Jego ojciec, też zresztą Eryk był oficerem muzycznym na Batorym. Jego syn – też Eryk jest dobrze startującym do zawodu uzdolnionym muzycznie aktorem. Taka już tradycja w rodzinie.

O muzycznych początkach Eryka Kulma wiadomo niewiele. W początkach lat siedemdziesiątych grał dixieland w gdańskim Dekathlon Dixieland Jazz Band, o którym mało kto dziś pamięta. Być może zaczynał jako wokalista w zespole Takty Jerzego Kosseli, który grał w pamiętanym do dziś sopockim Baraku. Kulm nie miał wtedy jeszcze 15 lat. Jak sam kiedyś wspominał, w klubie Zofii Komedowej Casino Jazz At Night usłyszał Mieczysława Kosza i Romana Gucia Dyląga.
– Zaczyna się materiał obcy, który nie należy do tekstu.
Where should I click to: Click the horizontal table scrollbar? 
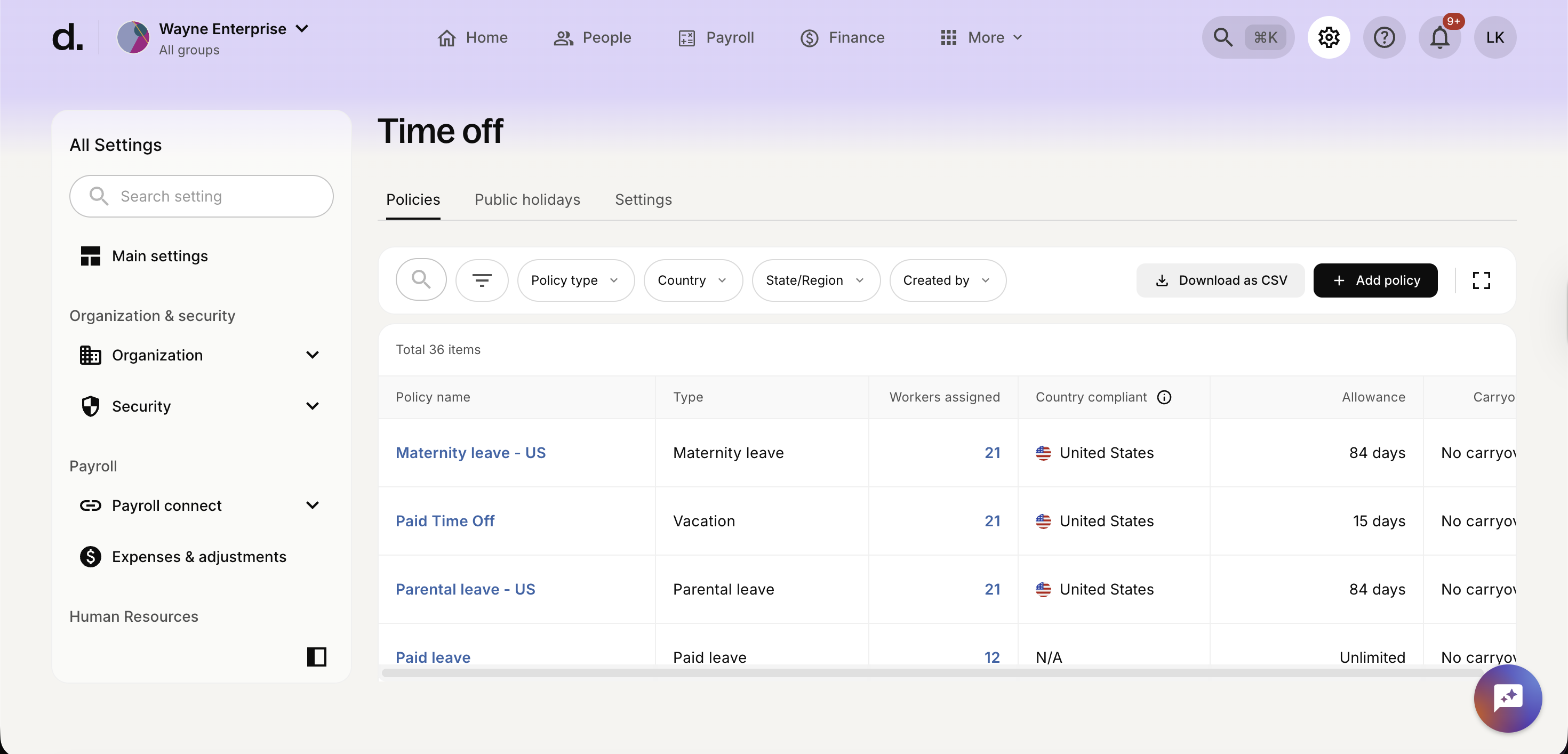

Wtedy postanowił, że to nie Takty i Trzy Korony, a jazz będzie jego przeznaczeniem.

Pojawił się na krótko w składzie tria Ludomira Januszkiewicza – pianisty z Gdańska, niegdyś laureata Międzynarodowego Festiwalu Pianistów Jazzowych w Kaliszu (bodajże w 1974 roku) z Markiem Szyszkiewiczem na basie. Wtedy powstały chyba pierwsze nagrania Kulma, choć dziś ślad po nich zaginął. Według samego Januszkiewicza, zespół kilkakrotnie nagrywał muzykę w studiu Polskiego Radia w Gdańsku, ale nigdy nie została ona wydane.

W 1971 roku Zbigniew Jaremko założył Jazz Carriers. Zanim Eryk Kulm został perkusistą zespołu, na bębnach grali Zbigniew Kitliński i Kazimierz Jonkisz. Na jedynej płycie zespołu „Carry On!” Eryka Kulma nie usłyszymy. Szkoda, że nie zachowały się i takie nagrania. Z Jazz Carriers Eryk Kulm współpracował w 1974 roku. Krótko później wyjeżdża na chwilę do USA, na stypendium w Berklee do Bostonu jako jeden z pierwszych polskich muzyków. Owa chwila miała potrwać 14 lat. Z Bostonu Eryk Kulm przeprowadził się do Nowego Jorku. W USA rozwijały się umiejętności muzyczne Eryka Kulma, choć z tych lat nie zachowały się żadne nagrania.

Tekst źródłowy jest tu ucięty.